Just Do It!

I get impatient when the wheels of change move too slowly. That is why I maintain a URL outside my work space. Ahhhh…the relief of being able to go to my own URL and just do it. What is “It”? “It” might be:

  • making my site xhtml 1.0 strict
  • upgrading to the latest version of PHP in less than 30 minutes when I want to
  • installing an open source application and using it immediately
  • saying exactly what I think

And rather than these actions just being personally satisfying…I’ve found over and over again, that a “just do it” successfully implemented in my own space spurs change within my workspace. Not always…but often.

At this very moment, I’m reading a fascinating article by Andrew McAfee entitled “Enterprise 2.0: The Dawn of Emergent Collaboration“. Highlighter in hand…I’m marking my favorite passages. And I can’t resist sharing this one about the value of informal rollout of new technology.

You see, I ‘ve been begging for blogs for all students, faculty and staff at UT since 2005. And while some progress has been made…we still don’t have it. One of the many hurdles is the perceived need to write a policy to handle inappropriate content that could be created on blogs. (deep sigh) Why? Why do we think we have to write a damn policy just for blogs? Blogs aren’t any different than free speech on the west mall. Blogs aren’t any different than the free webspace we have for all students, faculty and staff.

So, I really resonated with this line in the article about wikis and blogs in organizations:

“…explicit policies about hate speech and harassment were unnecessary. Any (one) familiar with the organization’s culture and norms would already know that such content was forbidden, regardless of medium.”

I’ll keep begging for blogs and wikis for all at UT until they become a reality…because I believe they are a critical piece of the knowledge puzzle.
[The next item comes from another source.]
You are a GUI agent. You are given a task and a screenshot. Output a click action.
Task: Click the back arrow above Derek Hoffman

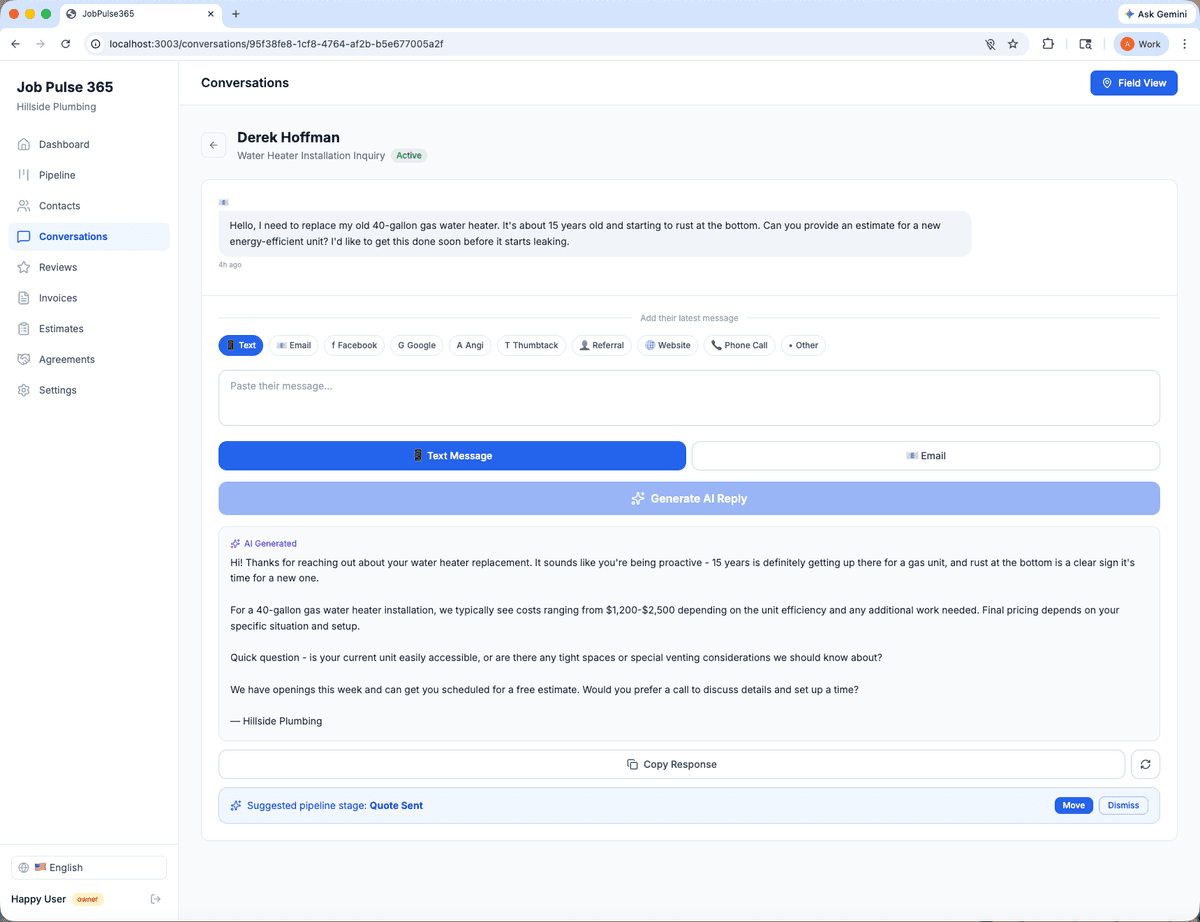[x=213, y=144]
Blogs and wikis bring out the storyteller in all of us, making it easier to discover what others are thinking. Everyone (yes, everyone) has something to contribute whether it is a comment, a fact, an insight, an edit, a link, a tag or knowledge.

6 comments

  1. an “anonymous” comment that I received via email:

    Just for another view. Blogs are often sources for bad guys to harass and sometimes even stalk (or worse) folks – so many people feel safe posting their pictures, names, addresses and other ways to find them, etc., assuming that nothing bad will ever happen to THEM. Without any parameters – while I understand the concern for creativity and free speech (and desperately support both) – students could get into trouble (even students who are fairly knowledgeable about the Internet). The university could be seen as liable in such situations; I understand their hesitancy (as frustrating as it may be). The nature of blogs seems to be that people want to show and write lots of personal information – which is what creates the quandary.

  2. Fantastic Matt! Now…tell me what you think of WordPress MU? I had considered it for the small “student journal” project we just implemented…but I ended up going with b2e. I’d love to compare notes with you.
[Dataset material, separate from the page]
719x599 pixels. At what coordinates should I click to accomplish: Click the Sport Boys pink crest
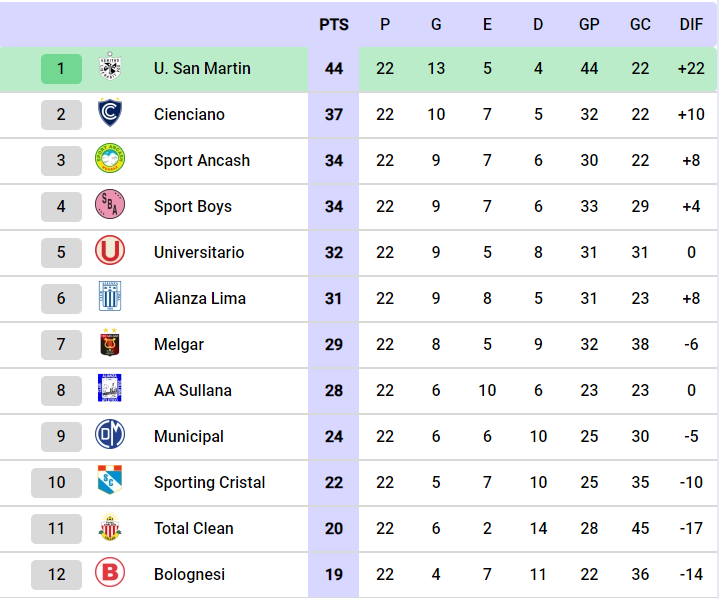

  3. I’m astonished that UT feels the need for a new policy to cover inappropriate content in student blogs. Haven’t they offered students web space for over a decade? How does putting potentially inappropriate content in a CMS and organizing it by date make it any different? And what does this mean for the dozens (hundreds?) of blogs already running in odd corners all over utexas.edu?

    Now there are other institutional obstacles I could understand: like finding a free (or affordable, but with a budget of zero affordable == free) blogging platform which is stable and scaleable across ~50K users.

    Pity that BlackBoard is such a dinosaur. The enterprise-scale access control issues have already been solved for BlackBoard, more or less, and if the company had a lick of sense they’d be eagerly leveraging that investment to become their customers’ blog/wiki/social networking platform of choice.

  4. You might be interested in a study about corporate blogging. Of course companies like IBM or Sun have decent policies, but “be smart” seems to be sufficient for Microsoft. So why bother, just do it! At least that’s what we did for my corporate blog. Otherwise I’m sure I would still be waiting for my bosses to approve a formal policy.

  5. @Martin, thank you so much for the link to the study on corporate blogging. I will add this to my case for blogs at UT…and keep reminding myself…to never, ever give up!